Tasks =
1/ Print the blog excerpt word for word, from "There is a side" to "all they’ve got.".
2/ Pick up the blog excerpt on church worship and competence after its last sentence, and keep writing it.

Text =
★ ★ ★ ★ ★ ★ ★

The service had about 15 minutes of music by their really amazing band, 10 minutes of an infant dedication portion (which had remarkably similar language to our liturgy), a 30 minute sermon (interestingly, a sermon of Craig Groeschel’s piped in for this week), and about 5 to 10 minutes of announcements and offering (done simultaneously).

More than anything, I felt the stark contrast between the two churches.  Liquid creatively uses public space and the blend between those in worship and the active hotel lobby was very cool.  Imagine about 250 worshippers hanging in the lobby of a Hyatt Regency.  There was a sense of expectancy in the worship experience, and people seemed to intently pay attention to the message (at Liquid, that is).  I tried to imagine myself entering as a non or nominal Christian.  From that perspective, I would have certainly visited Liquid again.

I find myself torn in many ways between the two ways of doing ministry.  I value the sacramental side of our tradition and the very real means of grace that we experience, yet I also sometimes wish we had more experiential worship and messages like I heard today.  If we could somehow blend the two, we’d be far better off.  It seems to me that we (not all of us, but some of us) aren’t nearly as intentional as Liquid about expecting visitors who have a spiritual hunger and thirst.  I know I’m just seeing the worship setting, but isn’t that what most folks encounter on their first visit to our congregations?

All in all, I want more.  I expect more out of us as a denomination.  Can we be brave enough to start a church that meets in a hotel?  Can we create creative and cutting-edge ministries that also carry the richness of our spiritual and sacramental tradition?  I really want to know.

Are you Incompetent?

I’m reading a book by Seth Godin, who I just found out is a really creative and interesting thinker. It’s called, small is the new big: and 183 other riffs, rants, and remarkable business ideas. It’s really just a collection of essays from Godin in hardback edition, but it’s really thought-provoking.

One of my favorite so far is a riff/rant on competence.

Competent people have a predictable, reliable porocess for solving a particular set of problems. They solve a problem the same way, every time. That’s what makes the reliable. That’s what makes them competent.

There is a side effect to all this competence however,

…competence is the enemy of change! Competent people resist change. Why? Because change threatens to make them less competent. And competent people like being competent. That’s who they are, and sometimes that’s all they’ve got.

★ ★ ★ ★ ★ ★ ★

Provided material =

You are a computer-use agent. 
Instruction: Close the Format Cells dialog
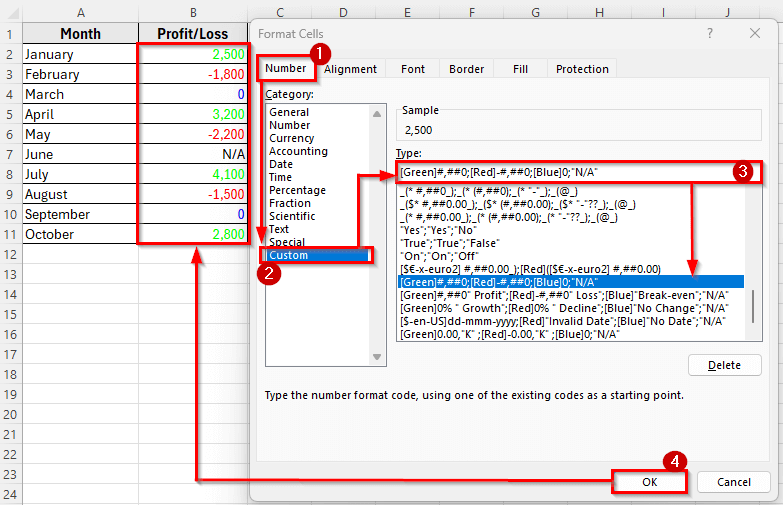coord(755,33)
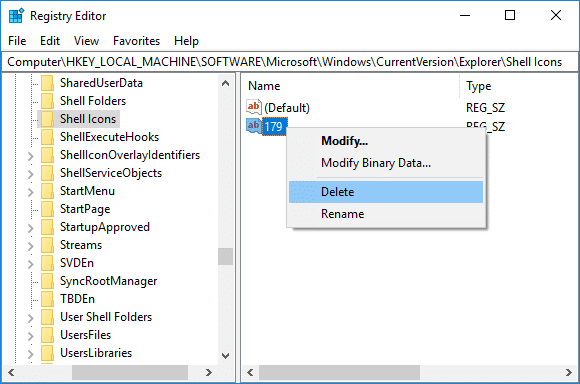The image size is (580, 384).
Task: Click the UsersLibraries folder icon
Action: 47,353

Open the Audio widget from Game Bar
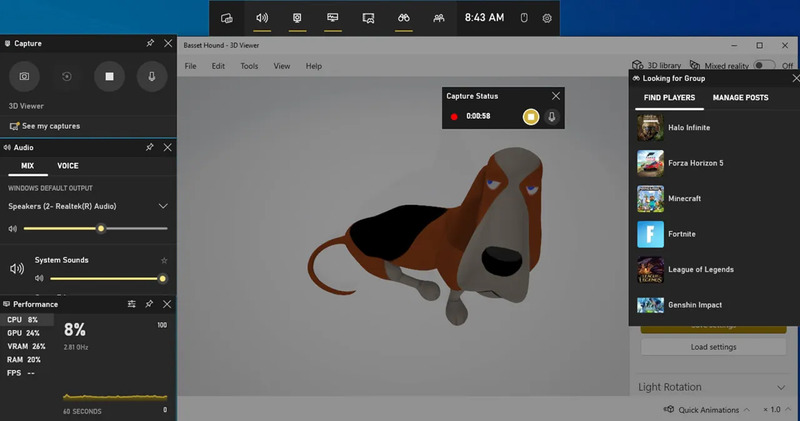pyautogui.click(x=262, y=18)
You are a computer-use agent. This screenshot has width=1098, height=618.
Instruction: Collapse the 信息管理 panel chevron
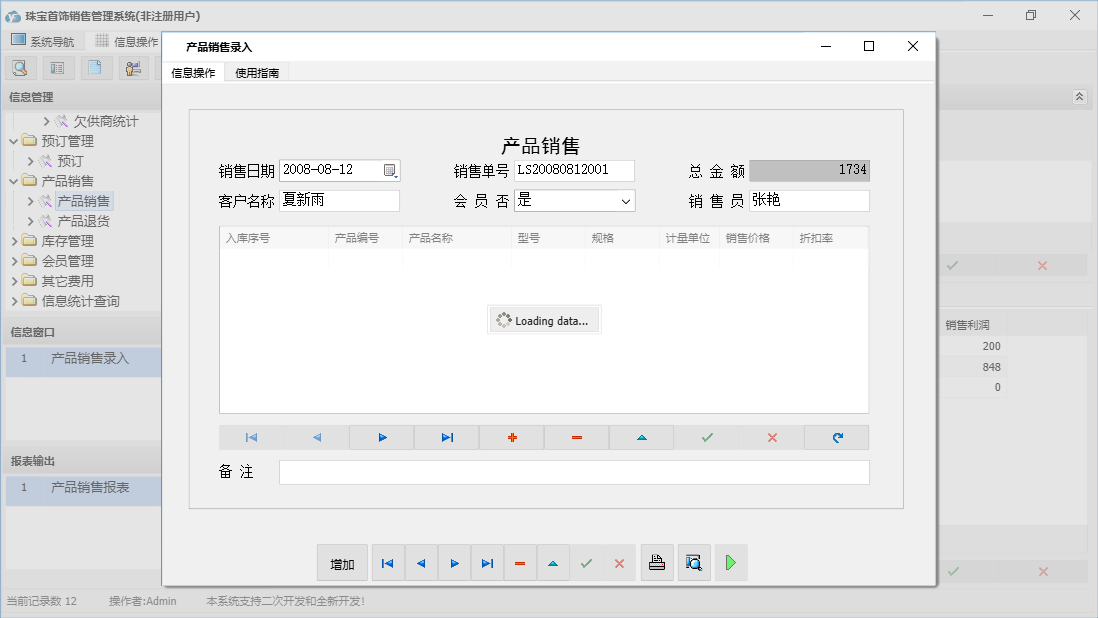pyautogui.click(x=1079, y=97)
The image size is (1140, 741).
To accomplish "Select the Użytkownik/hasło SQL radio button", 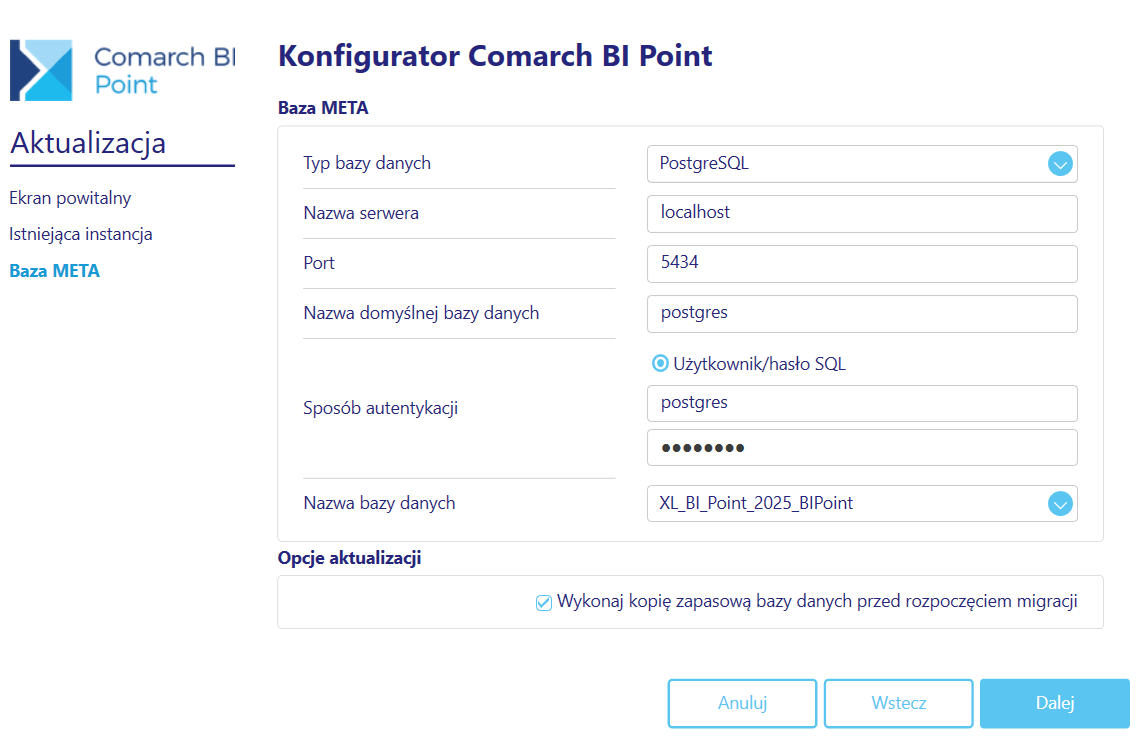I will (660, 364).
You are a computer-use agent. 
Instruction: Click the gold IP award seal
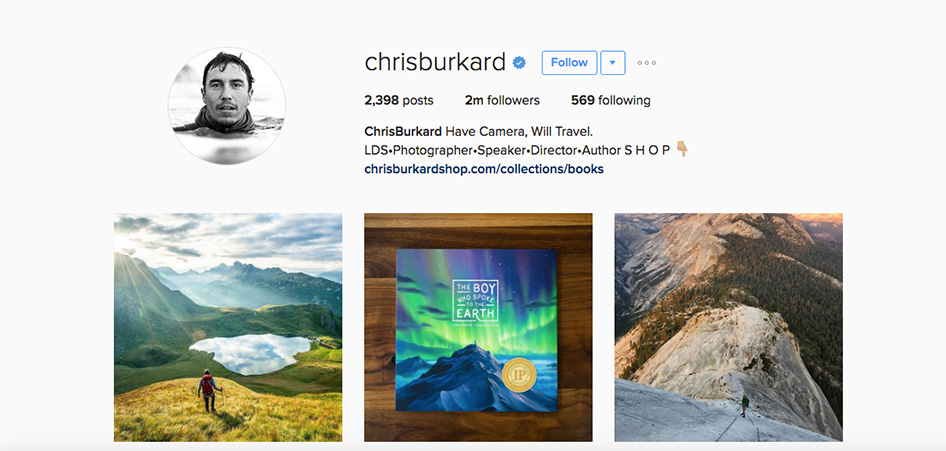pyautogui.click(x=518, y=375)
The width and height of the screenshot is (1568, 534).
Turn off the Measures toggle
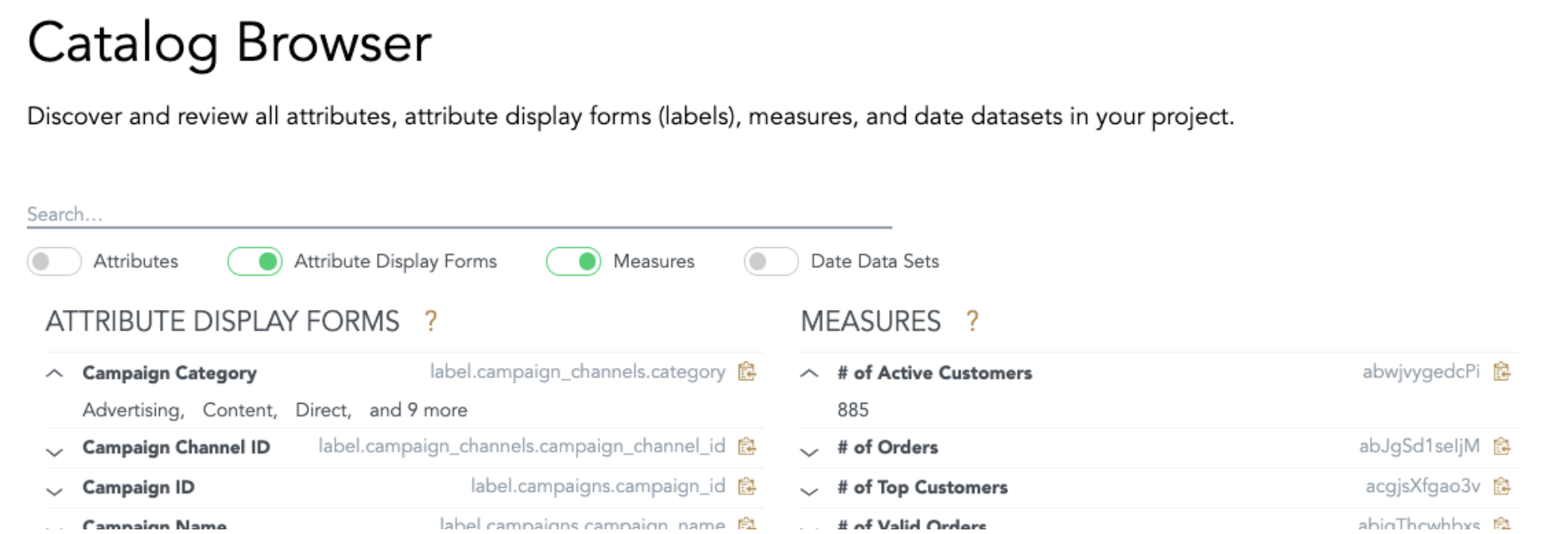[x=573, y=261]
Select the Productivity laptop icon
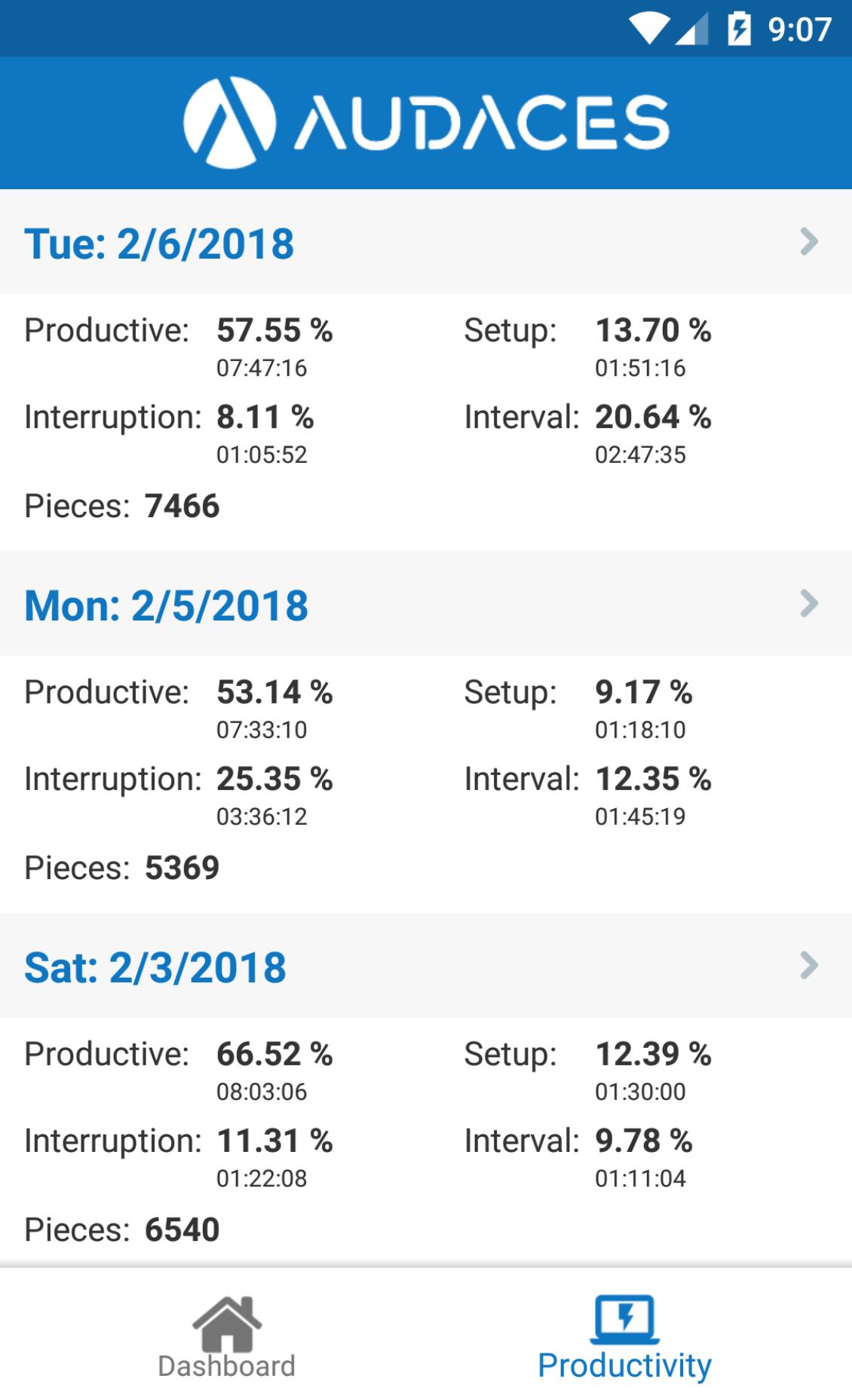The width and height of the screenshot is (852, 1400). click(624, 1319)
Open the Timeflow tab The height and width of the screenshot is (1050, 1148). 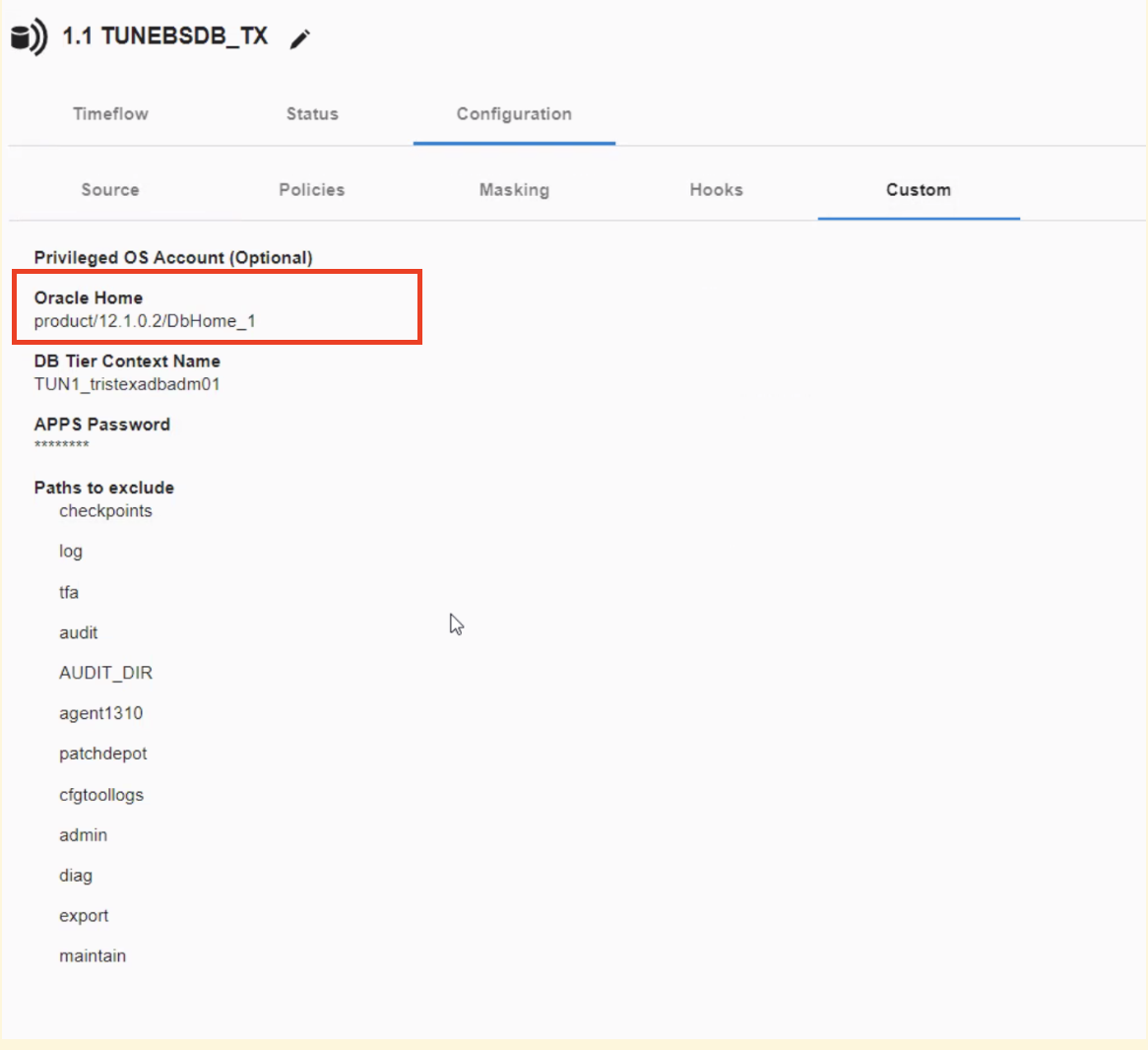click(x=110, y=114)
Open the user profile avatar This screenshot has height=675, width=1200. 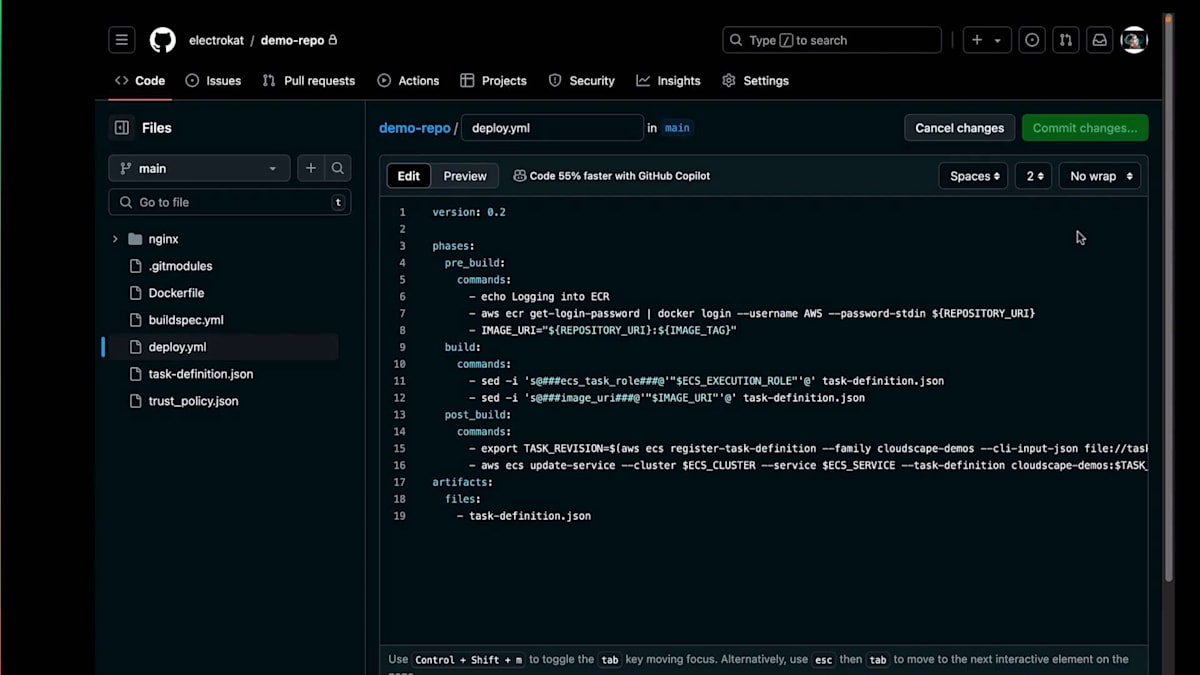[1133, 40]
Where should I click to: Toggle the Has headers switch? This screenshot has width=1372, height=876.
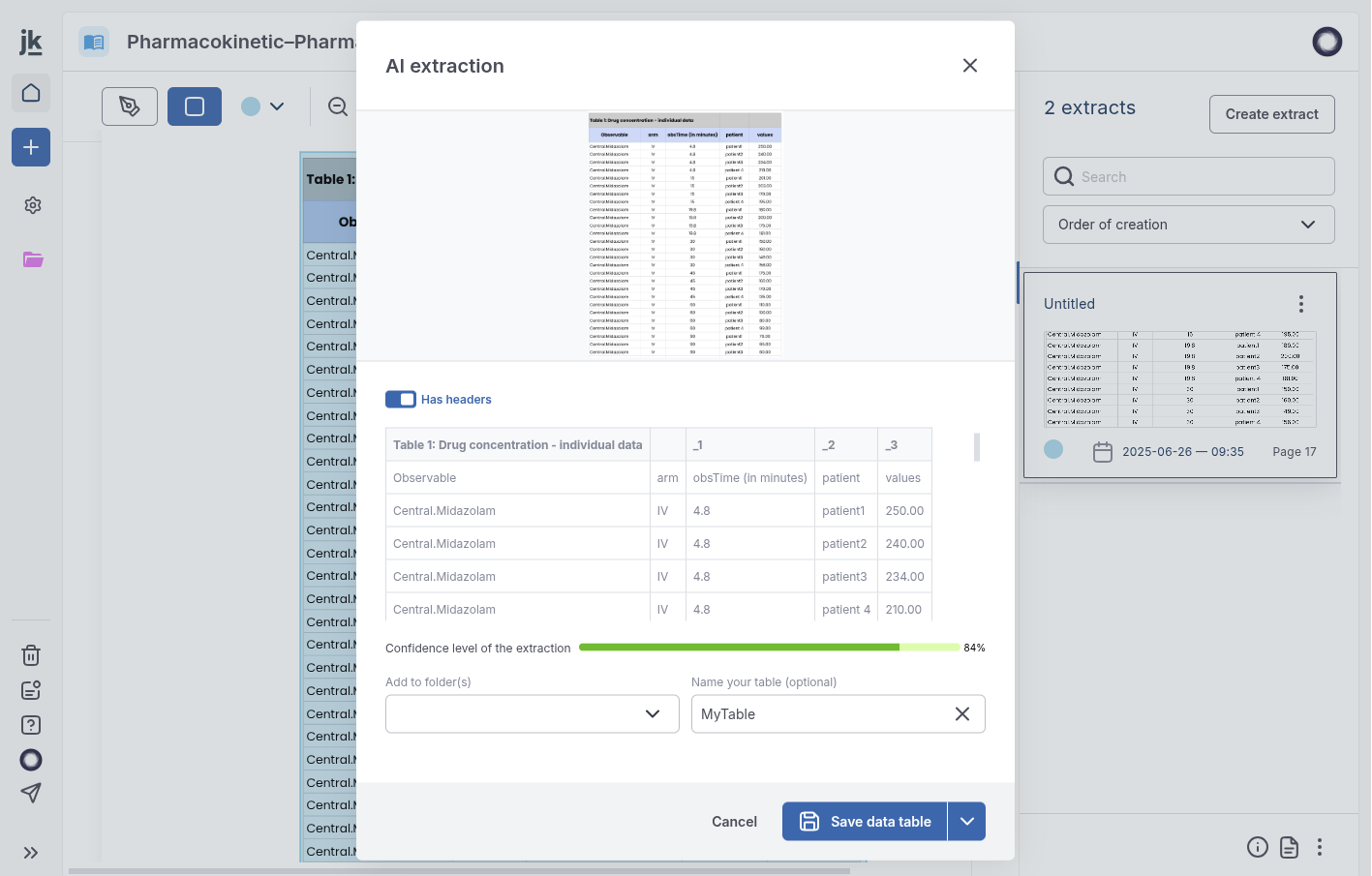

★ ★ ★ ★ ★ ★ ★

Responses to the tasks =
1/
There is a side effect to all this competence however,

…competence is the enemy of change! Competent people resist change. Why? Because change threatens to make them less competent. And competent people like being competent. That’s who they are, and sometimes that’s all they’ve got.

2/
Godin seems to argue that there is a “new competence” in the world, which he calls zooming,

In the face of change, some of us are becoming competent at zooming: Our skill set includes the ability to move from opportunity to opportunity doing the same thing, only differently. It’s this new breed of competents, of people who in another age might be labeled incompetent, who are going to lead us through the changes we encounter.

He doesn’t define these zoomers as people who can’t become competent, but people, “who have the option to become competent but choose to try something new.”

Managers, in Godin’s line of thinking, are the most dangerous competents of all. They are, “the ones who will do everything in their power to fight the next round of necessary changes because they’re in love with their competence.”

The most successful organizations have a skill Godin calls velocity.

Velocity is a company’s ability to zig and zag and zoom – to make significant changes when significant changes are necessary.

Any organization that needs to change must be willing to take risks and have the resolve to become incompetent for a time, in order to develop new forms of competence to meet challenges and changing dynamics in the world.

Let me toss a few questions into the air and see what happens? Would you characterize your church as an organization that is competent? Would you characterize the UMC as competent? Are we able to make significant changes when necessary? Are we willing to become incompetent for a time in order to meet challenges with new approaches?